Repeat the following lines exactly as they appear.
------ Given information
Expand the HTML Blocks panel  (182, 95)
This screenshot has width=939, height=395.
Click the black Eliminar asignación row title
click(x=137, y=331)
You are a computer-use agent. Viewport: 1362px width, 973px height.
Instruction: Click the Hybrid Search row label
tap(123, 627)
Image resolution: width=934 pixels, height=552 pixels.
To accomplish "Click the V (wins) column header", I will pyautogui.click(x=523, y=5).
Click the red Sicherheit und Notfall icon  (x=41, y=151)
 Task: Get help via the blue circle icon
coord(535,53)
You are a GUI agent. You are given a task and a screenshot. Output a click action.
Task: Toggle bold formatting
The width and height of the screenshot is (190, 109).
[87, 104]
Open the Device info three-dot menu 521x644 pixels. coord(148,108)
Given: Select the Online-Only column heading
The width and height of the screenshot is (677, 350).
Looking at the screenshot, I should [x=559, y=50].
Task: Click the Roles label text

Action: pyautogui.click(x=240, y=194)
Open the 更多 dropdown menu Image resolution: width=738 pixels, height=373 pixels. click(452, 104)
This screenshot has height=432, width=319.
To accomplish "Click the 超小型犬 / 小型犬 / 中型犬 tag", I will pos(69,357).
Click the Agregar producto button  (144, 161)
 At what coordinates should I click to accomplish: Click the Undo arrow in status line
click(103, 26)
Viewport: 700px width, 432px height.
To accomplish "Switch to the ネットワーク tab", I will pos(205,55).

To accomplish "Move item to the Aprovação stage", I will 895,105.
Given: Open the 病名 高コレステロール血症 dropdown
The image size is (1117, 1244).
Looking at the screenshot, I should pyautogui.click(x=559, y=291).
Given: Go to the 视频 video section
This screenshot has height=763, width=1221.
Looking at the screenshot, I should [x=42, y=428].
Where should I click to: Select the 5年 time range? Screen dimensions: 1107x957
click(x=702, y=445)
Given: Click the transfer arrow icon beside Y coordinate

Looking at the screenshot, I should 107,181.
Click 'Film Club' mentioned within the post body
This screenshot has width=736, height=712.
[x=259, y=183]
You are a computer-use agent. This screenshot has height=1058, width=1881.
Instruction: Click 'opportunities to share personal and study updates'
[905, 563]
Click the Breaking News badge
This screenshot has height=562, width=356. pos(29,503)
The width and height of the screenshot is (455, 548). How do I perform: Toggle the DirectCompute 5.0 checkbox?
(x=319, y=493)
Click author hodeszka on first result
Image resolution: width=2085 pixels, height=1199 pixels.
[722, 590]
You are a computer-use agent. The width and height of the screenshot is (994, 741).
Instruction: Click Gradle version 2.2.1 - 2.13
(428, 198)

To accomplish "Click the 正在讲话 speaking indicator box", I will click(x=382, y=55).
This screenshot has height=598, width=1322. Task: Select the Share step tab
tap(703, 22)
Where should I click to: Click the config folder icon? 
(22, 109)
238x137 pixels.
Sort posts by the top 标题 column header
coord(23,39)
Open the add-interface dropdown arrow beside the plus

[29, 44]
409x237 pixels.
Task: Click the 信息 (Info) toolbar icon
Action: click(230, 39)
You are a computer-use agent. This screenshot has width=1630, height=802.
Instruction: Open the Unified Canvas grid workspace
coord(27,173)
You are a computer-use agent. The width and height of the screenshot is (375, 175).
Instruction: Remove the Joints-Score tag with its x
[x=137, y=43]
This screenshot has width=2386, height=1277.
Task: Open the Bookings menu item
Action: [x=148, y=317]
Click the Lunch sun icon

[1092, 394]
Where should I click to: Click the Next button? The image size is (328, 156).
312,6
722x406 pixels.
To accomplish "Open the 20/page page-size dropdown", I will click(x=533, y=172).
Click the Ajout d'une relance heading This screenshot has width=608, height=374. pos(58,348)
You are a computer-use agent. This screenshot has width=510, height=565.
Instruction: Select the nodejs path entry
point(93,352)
------------
**Correct output:**
Expand the HTML Blocks panel  (182, 95)
This screenshot has width=939, height=395.
Click the black Eliminar asignación row title
click(x=137, y=331)
You are a computer-use agent. Viewport: 1362px width, 973px height.
Instruction: Click the Hybrid Search row label
tap(123, 627)
Image resolution: width=934 pixels, height=552 pixels.
To accomplish "Click the V (wins) column header", I will pyautogui.click(x=523, y=5).
Click the red Sicherheit und Notfall icon  (x=41, y=151)
 Task: Get help via the blue circle icon
coord(535,53)
You are a GUI agent. You are given a task and a screenshot. Output a click action.
Task: Toggle bold formatting
The width and height of the screenshot is (190, 109).
[87, 104]
Open the Device info three-dot menu 521x644 pixels. coord(148,108)
Given: Select the Online-Only column heading
The width and height of the screenshot is (677, 350).
Looking at the screenshot, I should [x=559, y=50].
Task: Click the Roles label text

Action: pyautogui.click(x=240, y=194)
Open the 更多 dropdown menu Image resolution: width=738 pixels, height=373 pixels. click(452, 104)
This screenshot has height=432, width=319.
To accomplish "Click the 超小型犬 / 小型犬 / 中型犬 tag", I will pos(69,357).
Click the Agregar producto button  (144, 161)
 At what coordinates should I click to accomplish: Click the Undo arrow in status line
click(103, 26)
Viewport: 700px width, 432px height.
To accomplish "Switch to the ネットワーク tab", I will pos(205,55).

To accomplish "Move item to the Aprovação stage", I will 895,105.
Given: Open the 病名 高コレステロール血症 dropdown
The image size is (1117, 1244).
Looking at the screenshot, I should pyautogui.click(x=559, y=291).
Given: Go to the 视频 video section
This screenshot has height=763, width=1221.
Looking at the screenshot, I should [x=42, y=428].
Where should I click to: Select the 5年 time range? Screen dimensions: 1107x957
click(x=702, y=445)
Given: Click the transfer arrow icon beside Y coordinate

Looking at the screenshot, I should 107,181.
Click 'Film Club' mentioned within the post body
This screenshot has width=736, height=712.
[x=259, y=183]
You are a computer-use agent. This screenshot has height=1058, width=1881.
Instruction: Click 'opportunities to share personal and study updates'
[905, 563]
Click the Breaking News badge
This screenshot has height=562, width=356. pos(29,503)
The width and height of the screenshot is (455, 548). How do I perform: Toggle the DirectCompute 5.0 checkbox?
(x=319, y=493)
Click author hodeszka on first result
Image resolution: width=2085 pixels, height=1199 pixels.
[722, 590]
You are a computer-use agent. The width and height of the screenshot is (994, 741).
Instruction: Click Gradle version 2.2.1 - 2.13
(428, 198)

To accomplish "Click the 正在讲话 speaking indicator box", I will click(x=382, y=55).
This screenshot has height=598, width=1322. Task: Select the Share step tab
tap(703, 22)
Where should I click to: Click the config folder icon? 
(22, 109)
238x137 pixels.
Sort posts by the top 标题 column header
coord(23,39)
Open the add-interface dropdown arrow beside the plus

[29, 44]
409x237 pixels.
Task: Click the 信息 (Info) toolbar icon
Action: click(230, 39)
You are a computer-use agent. This screenshot has width=1630, height=802.
Instruction: Open the Unified Canvas grid workspace
coord(27,173)
You are a computer-use agent. The width and height of the screenshot is (375, 175).
Instruction: Remove the Joints-Score tag with its x
[x=137, y=43]
This screenshot has width=2386, height=1277.
Task: Open the Bookings menu item
Action: [x=148, y=317]
Click the Lunch sun icon

[1092, 394]
Where should I click to: Click the Next button? The image size is (328, 156).
312,6
722x406 pixels.
To accomplish "Open the 20/page page-size dropdown", I will click(x=533, y=172).
Click the Ajout d'une relance heading This screenshot has width=608, height=374. pos(58,348)
You are a computer-use agent. This screenshot has width=510, height=565.
Instruction: Select the nodejs path entry
point(93,352)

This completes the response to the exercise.